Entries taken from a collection
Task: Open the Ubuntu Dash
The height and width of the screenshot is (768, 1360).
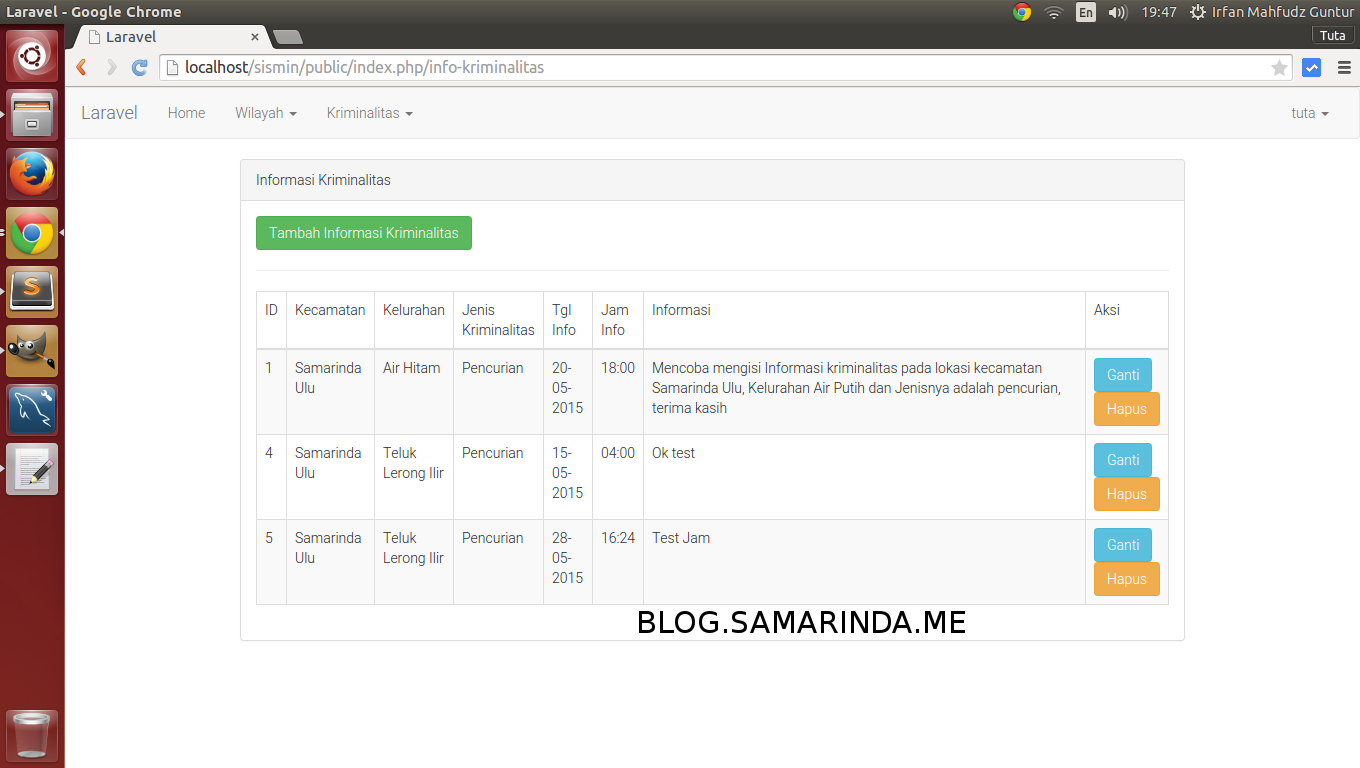Action: click(32, 55)
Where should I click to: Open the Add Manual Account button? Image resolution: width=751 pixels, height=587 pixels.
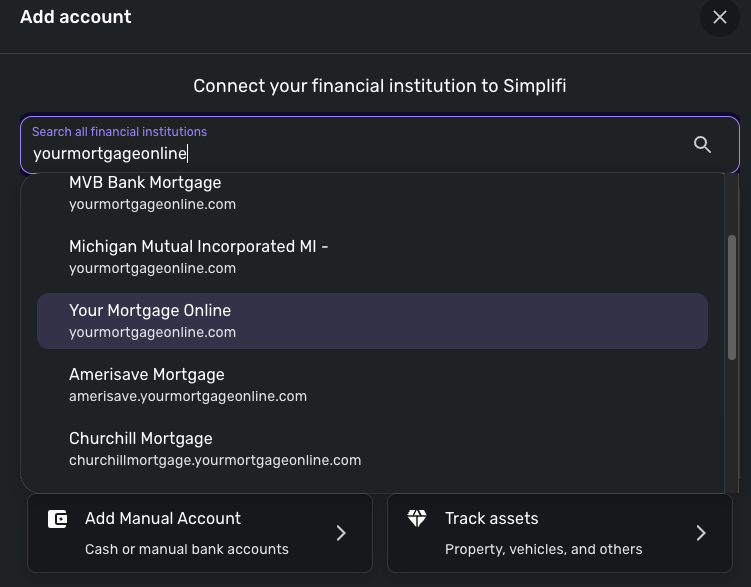(x=199, y=533)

— THE TASK —
Your copy should restate every record word for word and contain no pictures.

— RESULT —
Task: Open the Ubuntu Dash
The height and width of the screenshot is (768, 1360).
Action: click(32, 55)
Where should I click to: Open the Add Manual Account button? Image resolution: width=751 pixels, height=587 pixels.
(x=199, y=533)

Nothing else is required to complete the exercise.